-- Given exercise A --
In the passage on D&D encounters, what takes place between encounters?
-- Given exercise B --
Lay out the lines of the records from the one containing "Click the yellow" through the end of the records, both included, as a Markdown table with the columns Row and Line. Leave out blank lines.

-- Passage provided --
● ● ● ● ●
Encounters come in two types.

Combat encounters are battles against nefarious foes. . .

Noncombat encounters include deadly traps, difficult puzzles, and other obstacles to overcome. . . Noncombat encounters also include social interactions, such as attempts to persuade, bargain with, or obtain information from a nonplayer character (NPC) controlled by the DM. Whenever you decide that your character wants to talk to a person or monster, it’s a noncombat encounter. . .

Between encounters, your characters explore the world. . .​

And also PHB pp 258-60:

Encounters are where the action of the D&D game takes place, whether the encounter is a life-or-death battle against monstrous foes, a high-stakes negotiation with a duke and his vizier, or a death-defying climb up the Cliffs of Desolation. . .

In an encounter, either you succeed in overcoming a challenge or you fail and have to face the consequences. . .

Two kinds of encounters occur in most D&D adventures: combat and noncombat encounters. . .

A significant part of D&D adventures is exploration, which takes place between encounters.​

I don't think that this is, by any means, the best-written RPGing advice ever. The treatment of similar issues in the Burning Wheel Adventure Burner, for example, is in my view a lot better. But I think the general intent is fairly clear. I also think it's pretty obvious that if (for example) the conversation with the two guards at the city gate isn't just the GM making the players play out the scene for the sake of it, but in order (let's say) to discover whether the PCs' enemy already entered the town, then Wyatt (and the game rules) have no objection to playing out the scene - it would be a non-combat encounter of the sort described on page 9 of the PHB. (The game even has a suggested mechanic - skill challenges - although it doesn't give very much advice on how to use it, or when to rely instead on a simple skill check.)

For me, at least, given WotC's access to extensive market research compared to most other RPG publishers past and present, Wyatt's coments give rise to a question: did Wyatt (or WotC) have reason to think that potential players of D&D were being put off by GMs who insisted on resolving every single piece of exploration via a full application of the action resolution mechanics? (Adventure Paths also depend upon hard scene-framing - they just go about it in a slightly different way from that suggested by Wyatt.)
● ● ● ● ●
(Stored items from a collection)
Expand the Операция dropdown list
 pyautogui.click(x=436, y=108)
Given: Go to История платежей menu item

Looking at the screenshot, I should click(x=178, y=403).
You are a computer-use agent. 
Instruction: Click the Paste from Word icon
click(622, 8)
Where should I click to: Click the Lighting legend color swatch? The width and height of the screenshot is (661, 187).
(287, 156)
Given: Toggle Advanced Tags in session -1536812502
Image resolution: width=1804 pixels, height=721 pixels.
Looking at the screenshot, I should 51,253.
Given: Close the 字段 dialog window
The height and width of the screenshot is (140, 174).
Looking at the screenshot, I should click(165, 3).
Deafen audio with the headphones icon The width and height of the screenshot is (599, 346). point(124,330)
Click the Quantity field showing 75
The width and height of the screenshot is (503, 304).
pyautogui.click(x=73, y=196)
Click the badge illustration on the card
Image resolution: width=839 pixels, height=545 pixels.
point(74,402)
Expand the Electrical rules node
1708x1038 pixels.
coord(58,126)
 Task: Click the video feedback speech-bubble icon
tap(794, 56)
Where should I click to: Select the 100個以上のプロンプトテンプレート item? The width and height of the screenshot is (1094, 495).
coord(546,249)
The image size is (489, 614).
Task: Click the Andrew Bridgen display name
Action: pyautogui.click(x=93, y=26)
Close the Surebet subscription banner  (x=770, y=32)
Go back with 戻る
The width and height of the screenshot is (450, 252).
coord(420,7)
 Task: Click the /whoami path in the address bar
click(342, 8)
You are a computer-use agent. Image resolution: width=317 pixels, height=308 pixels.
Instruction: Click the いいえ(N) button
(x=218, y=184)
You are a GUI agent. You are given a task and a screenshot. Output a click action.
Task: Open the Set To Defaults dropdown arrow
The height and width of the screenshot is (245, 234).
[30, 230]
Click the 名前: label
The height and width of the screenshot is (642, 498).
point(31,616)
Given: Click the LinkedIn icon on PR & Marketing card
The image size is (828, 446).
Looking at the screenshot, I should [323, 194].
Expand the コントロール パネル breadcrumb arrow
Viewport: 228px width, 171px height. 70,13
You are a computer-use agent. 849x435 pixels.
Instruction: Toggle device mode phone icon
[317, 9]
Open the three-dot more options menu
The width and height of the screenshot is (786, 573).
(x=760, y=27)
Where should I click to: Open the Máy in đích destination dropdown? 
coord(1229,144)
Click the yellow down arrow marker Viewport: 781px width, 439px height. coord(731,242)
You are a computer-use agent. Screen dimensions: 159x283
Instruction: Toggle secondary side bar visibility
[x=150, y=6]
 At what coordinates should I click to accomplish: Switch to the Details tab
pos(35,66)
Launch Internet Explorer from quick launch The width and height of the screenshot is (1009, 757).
● ● ● ● ●
-- Complete response A --
Exploration takes place between encounters.

-- Complete response B --
| Row | Line |
|---|---|
| 1 | Click the yellow down arrow marker Viewport: 781px width, 439px height. coord(731,242) |
| 2 | You are a computer-use agent. Screen dimensions: 159x283 |
| 3 | Instruction: Toggle secondary side bar visibility |
| 4 | [x=150, y=6] |
| 5 |  At what coordinates should I click to accomplish: Switch to the Details tab |
| 6 | pos(35,66) |
| 7 | Launch Internet Explorer from quick launch The width and height of the screenshot is (1009, 757). |